* Stated problem: Start at the line that has "Where should I" and go through the end of the records. Rewrite those lines with "dropdown chevron" changed to "drop-down arrow", keeping everything else the same.

* Source material:
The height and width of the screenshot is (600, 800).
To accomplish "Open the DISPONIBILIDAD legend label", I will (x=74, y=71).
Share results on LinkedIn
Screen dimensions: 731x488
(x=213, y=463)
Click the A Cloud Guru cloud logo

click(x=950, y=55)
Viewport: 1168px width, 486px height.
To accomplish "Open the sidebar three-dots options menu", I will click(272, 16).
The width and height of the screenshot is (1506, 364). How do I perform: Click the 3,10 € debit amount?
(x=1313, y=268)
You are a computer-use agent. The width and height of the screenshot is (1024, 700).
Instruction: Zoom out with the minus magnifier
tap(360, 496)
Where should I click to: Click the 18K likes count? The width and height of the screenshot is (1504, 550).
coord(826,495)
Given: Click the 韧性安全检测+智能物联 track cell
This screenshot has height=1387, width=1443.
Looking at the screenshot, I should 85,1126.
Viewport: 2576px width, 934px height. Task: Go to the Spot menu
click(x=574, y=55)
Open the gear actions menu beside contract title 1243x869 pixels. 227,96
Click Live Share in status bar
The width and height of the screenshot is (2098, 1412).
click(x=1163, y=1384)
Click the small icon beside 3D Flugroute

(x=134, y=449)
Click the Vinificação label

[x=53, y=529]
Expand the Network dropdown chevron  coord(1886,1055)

* Right answer:
Where should I click to: Click the 18K likes count? The width and height of the screenshot is (1504, 550).
coord(826,495)
Given: Click the 韧性安全检测+智能物联 track cell
This screenshot has height=1387, width=1443.
Looking at the screenshot, I should 85,1126.
Viewport: 2576px width, 934px height. Task: Go to the Spot menu
click(x=574, y=55)
Open the gear actions menu beside contract title 1243x869 pixels. 227,96
Click Live Share in status bar
The width and height of the screenshot is (2098, 1412).
click(x=1163, y=1384)
Click the small icon beside 3D Flugroute

(x=134, y=449)
Click the Vinificação label

[x=53, y=529]
Expand the Network drop-down arrow  coord(1886,1055)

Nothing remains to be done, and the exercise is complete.